Простосердечная, искренняя речь Биби тронула собравшихся батраков и дехкан. Вдруг из толпы раздался голос:
— О сестра моя, Биби, вы вернулись!
Человек с библейской бородой, в синей чалме, белой длинной рубашке, подпоясанной синим батистом, пробирался сквозь ряды зевак. Биби с трудом узнала садовника местного богача Азиз-хана.
Саид подошел к хакиму, отдал ему поклон уважения и покорности.
— Хаким-саиб, я ее хорошо знаю, она дочь покойного плотника Назара. Позвольте мне приютить этих обездоленных. С вашего позволения, я поручусь за них своей сединой.
В толпе любопытных кто-то громко и едко хихикнул.
— Эй ты, бесстыдник, побойся кары всевышнего! — строго прикрикнул садовник, повернувшись к толпе.
Стало тихо. Молчал и хаким. Он думал и после долгого колебания вынес решение:
— Ладно, Саид, я верю в твое благородство. Верной службой Азиз-хану отрастил ты седую бороду. Бери их!
Вознеся глаза к небу, Саид-баба прошептал молитву и пригласил гостей следовать за ним.
Все трое шли молча, погруженные каждый в свои думы. Расспросы хакима пришлись не по душе Надиру. С тех пор как он помнит себя, еще никто не допрашивал их подобным образом.

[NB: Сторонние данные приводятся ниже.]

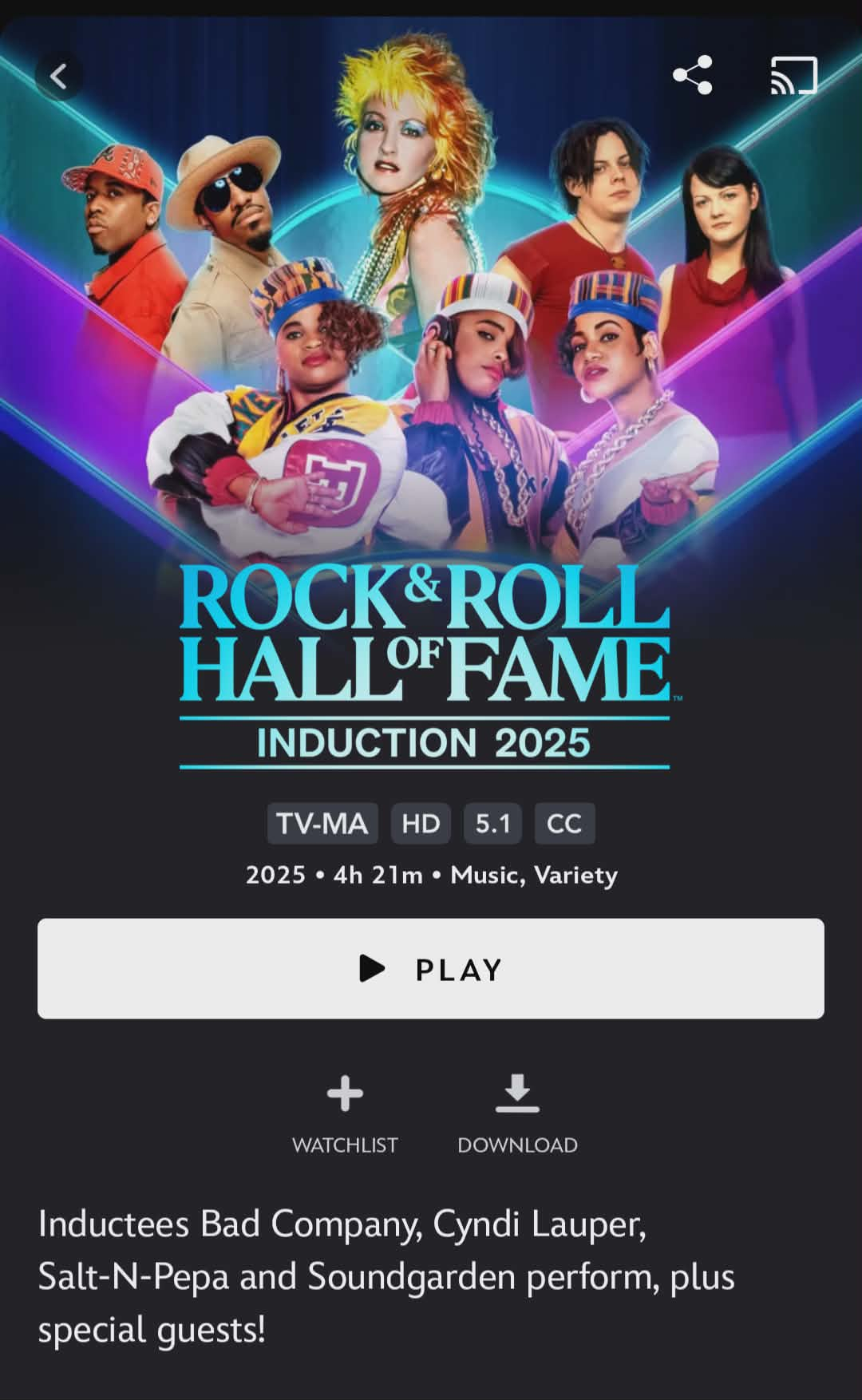Tap the 4h 21m runtime text

(x=378, y=876)
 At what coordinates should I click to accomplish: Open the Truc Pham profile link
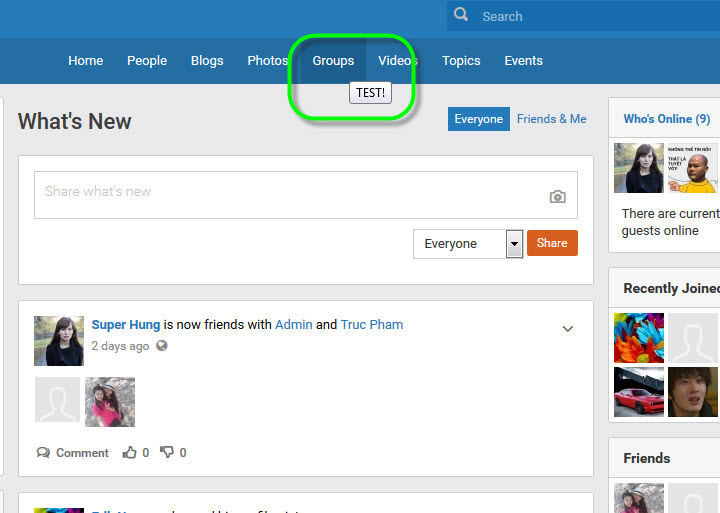[x=372, y=325]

По дороге встретился человек в поношенном европейском костюме, в белой чалме, с очками на носу. Борода этого пожилого мужчины, вопреки правилам шариата, сбрита, лицо украшали только коротко подстриженные усы. Встречный поздоровался первым.
— И вам мир, саиб! — вежливо поклонился ему Саид. — Это наш муаллим, — пояснил он удивленным пришельцам. — Очень почтенный человек.